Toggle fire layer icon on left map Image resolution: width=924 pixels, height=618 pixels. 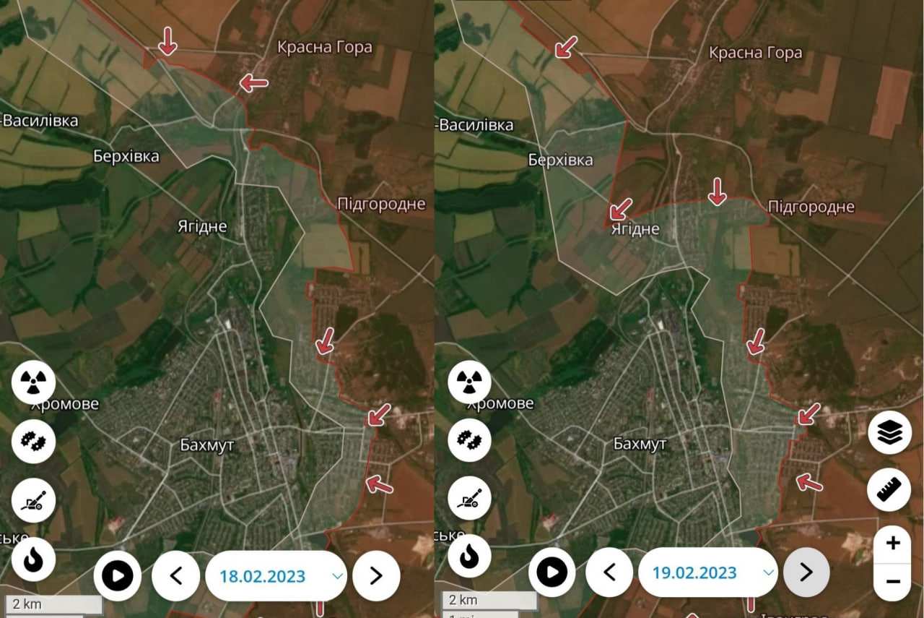[x=33, y=559]
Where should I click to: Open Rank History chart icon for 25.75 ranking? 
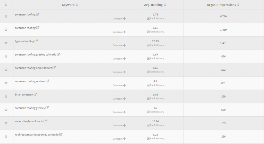pyautogui.click(x=148, y=45)
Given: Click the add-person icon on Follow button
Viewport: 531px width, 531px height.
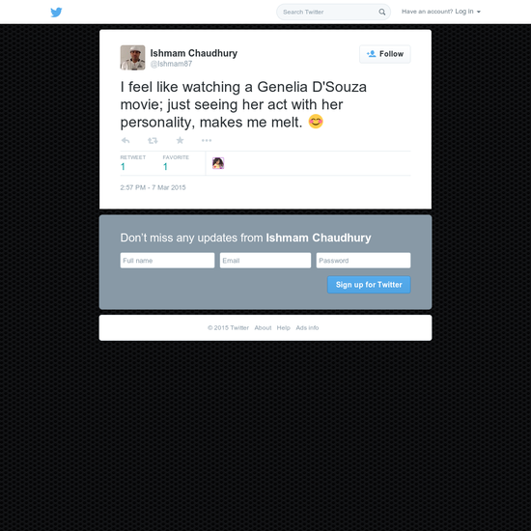Looking at the screenshot, I should point(371,54).
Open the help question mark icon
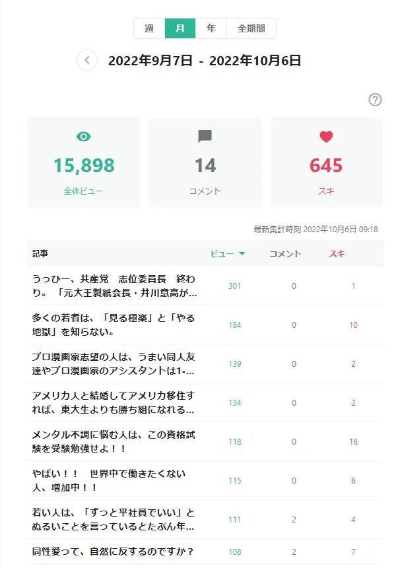 click(375, 100)
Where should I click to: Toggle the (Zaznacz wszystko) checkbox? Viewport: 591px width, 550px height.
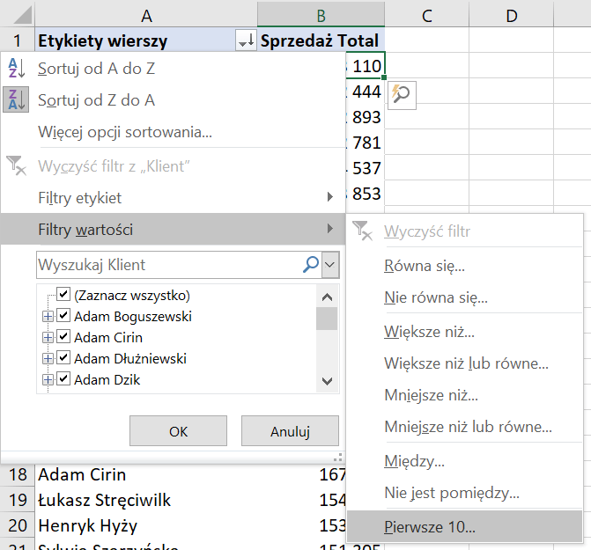(63, 295)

■ Task statement
Before answering, please find the line containing "Viewport: 531px width, 531px height." above, then copy exactly from it through the last line of the entries, both included, without pictures.

■ Result of this task
Viewport: 531px width, 531px height.
Looking at the screenshot, I should point(371,54).
Open the help question mark icon
 click(375, 100)
Where should I click to: Toggle the (Zaznacz wszystko) checkbox? Viewport: 591px width, 550px height.
(63, 295)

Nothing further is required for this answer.